1. For learning with limited labeled data#

Under a supervised regime, deep neural networks require a large amount of labeled data to produce generalizable representations of audio. Since the annotation of music is a tedious process, the adoption of deep learning in MIR is costly and time-consuming. This is particularly true in under-appreciated areas of MIR, such as non-Western corpora and expert taxonomies for digital humanities. Certainly, recent advances in self-supervised learning (SSL) have opened the possibility of developing application-agnostic, “foundation” models from large amounts of unlabeled data. However, the current state of the art in SSL for audio processing is unable to transfer to fine-grained applications; e.g., the classification of instrumental playing techniques (IPT), as we will see in chapter 3. Furthermore, SSL models which rely on audiovisual correspondence, such as Open-L3, lack a “common-sensical” understanding of musical acoustics, in the sense that they misrepresent variations in fundamental frequency or tempo [1]. Chapter 4 will evaluate the abilities of Open-L3 for unsupervised learning of the factors of variability underlying a synthetic data, and show that these abilities remain below those of scattering transforms, a wavelet-based representation which requires no pre-training stage.

2. For physical interpretability#

A well-known shortcoming of deep neural networks is that their activations are difficult to interpret beyond the first layer.
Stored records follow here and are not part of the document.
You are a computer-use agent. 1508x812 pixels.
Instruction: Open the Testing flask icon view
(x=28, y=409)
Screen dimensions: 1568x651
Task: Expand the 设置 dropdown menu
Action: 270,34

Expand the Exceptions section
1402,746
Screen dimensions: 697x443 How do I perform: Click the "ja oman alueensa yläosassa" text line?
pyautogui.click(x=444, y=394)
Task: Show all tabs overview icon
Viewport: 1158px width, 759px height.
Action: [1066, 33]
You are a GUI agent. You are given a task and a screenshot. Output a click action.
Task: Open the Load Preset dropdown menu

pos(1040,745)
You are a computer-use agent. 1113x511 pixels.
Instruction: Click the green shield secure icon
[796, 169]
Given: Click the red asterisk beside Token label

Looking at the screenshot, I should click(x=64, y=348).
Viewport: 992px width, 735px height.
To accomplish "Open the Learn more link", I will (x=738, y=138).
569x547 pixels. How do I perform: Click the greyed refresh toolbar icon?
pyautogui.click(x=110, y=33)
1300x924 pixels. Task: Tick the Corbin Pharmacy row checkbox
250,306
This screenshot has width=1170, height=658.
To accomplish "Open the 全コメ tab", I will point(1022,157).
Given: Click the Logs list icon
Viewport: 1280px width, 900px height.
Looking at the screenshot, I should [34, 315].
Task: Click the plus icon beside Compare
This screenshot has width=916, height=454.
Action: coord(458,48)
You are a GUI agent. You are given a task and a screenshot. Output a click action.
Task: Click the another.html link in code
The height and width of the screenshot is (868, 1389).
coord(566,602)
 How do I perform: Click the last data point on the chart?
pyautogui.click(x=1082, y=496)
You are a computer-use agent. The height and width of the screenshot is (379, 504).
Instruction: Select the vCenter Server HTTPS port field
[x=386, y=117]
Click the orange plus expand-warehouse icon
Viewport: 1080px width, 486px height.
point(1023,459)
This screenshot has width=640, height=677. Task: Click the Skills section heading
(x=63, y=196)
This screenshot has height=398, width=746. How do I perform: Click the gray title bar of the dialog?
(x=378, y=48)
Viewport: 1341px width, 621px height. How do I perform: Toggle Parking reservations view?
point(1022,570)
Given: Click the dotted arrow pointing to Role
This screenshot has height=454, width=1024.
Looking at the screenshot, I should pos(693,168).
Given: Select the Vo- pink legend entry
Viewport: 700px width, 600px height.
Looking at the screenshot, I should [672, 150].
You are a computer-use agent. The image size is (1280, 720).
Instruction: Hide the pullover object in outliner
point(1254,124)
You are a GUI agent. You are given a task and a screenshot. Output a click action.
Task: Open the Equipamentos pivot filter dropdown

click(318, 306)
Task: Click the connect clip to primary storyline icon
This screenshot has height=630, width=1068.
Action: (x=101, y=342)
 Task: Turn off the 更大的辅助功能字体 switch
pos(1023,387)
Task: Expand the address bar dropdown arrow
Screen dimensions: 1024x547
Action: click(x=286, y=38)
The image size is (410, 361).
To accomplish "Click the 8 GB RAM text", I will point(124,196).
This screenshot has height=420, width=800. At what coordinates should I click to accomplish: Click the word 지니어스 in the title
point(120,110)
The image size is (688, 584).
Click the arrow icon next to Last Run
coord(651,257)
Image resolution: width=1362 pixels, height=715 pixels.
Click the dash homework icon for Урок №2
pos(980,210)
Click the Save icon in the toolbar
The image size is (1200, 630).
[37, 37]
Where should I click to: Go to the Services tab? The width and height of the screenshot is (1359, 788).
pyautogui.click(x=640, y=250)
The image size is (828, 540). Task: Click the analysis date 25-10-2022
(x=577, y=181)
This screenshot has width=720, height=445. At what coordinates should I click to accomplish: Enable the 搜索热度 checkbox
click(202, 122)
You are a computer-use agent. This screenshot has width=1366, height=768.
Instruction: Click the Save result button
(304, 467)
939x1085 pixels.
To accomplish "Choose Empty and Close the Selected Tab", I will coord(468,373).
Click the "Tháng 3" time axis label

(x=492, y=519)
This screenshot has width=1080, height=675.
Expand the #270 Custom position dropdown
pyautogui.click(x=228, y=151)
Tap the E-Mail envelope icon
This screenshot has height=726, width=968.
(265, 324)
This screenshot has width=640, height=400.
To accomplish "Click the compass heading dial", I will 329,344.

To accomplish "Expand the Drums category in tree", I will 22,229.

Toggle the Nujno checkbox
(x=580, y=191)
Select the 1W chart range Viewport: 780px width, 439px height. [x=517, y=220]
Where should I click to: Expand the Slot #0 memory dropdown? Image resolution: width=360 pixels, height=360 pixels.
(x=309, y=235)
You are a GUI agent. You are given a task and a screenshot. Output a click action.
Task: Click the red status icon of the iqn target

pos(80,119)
Although this is not necessarily a concern for MIR products, it does hamper the ability of neural networks to advance scientific knowledge in musical acoustics and digital humanities. Meanwhile, wavelet coefficients are linked to precise physical quantities, such as timescale, center frequency, bandwidth, and energy. The same is true of scattering transforms, in which the first-order wavelets relate to carrier frequencies whereas second-order wavelets relate to modulation frequencies. Chapters 2 and 3 will explain how to construct filterbanks for wavelet transforms and scattering transforms respectively. Then, Chapter 4 will show how a scattering transform may be interfaced with a deep convolutional network to perform audio classification of playing techniques such as tremolo and vibrato. With a gradient-based method known as layerwise relevance propagation (LRP), we will visualize which coefficient is most informative to the classifier for any given audio input [2]. Hence, this kind of hybrid architecture offers insight on the physical underpinnings of musical playing techniques: for example, the scattering coefficient which are associated to the vibrato rate stands out as a more relevant feature than those associated to the spectral envelope. This is consistent with our understanding of sound production and could not have been achieved with a spectrogram-based neural network.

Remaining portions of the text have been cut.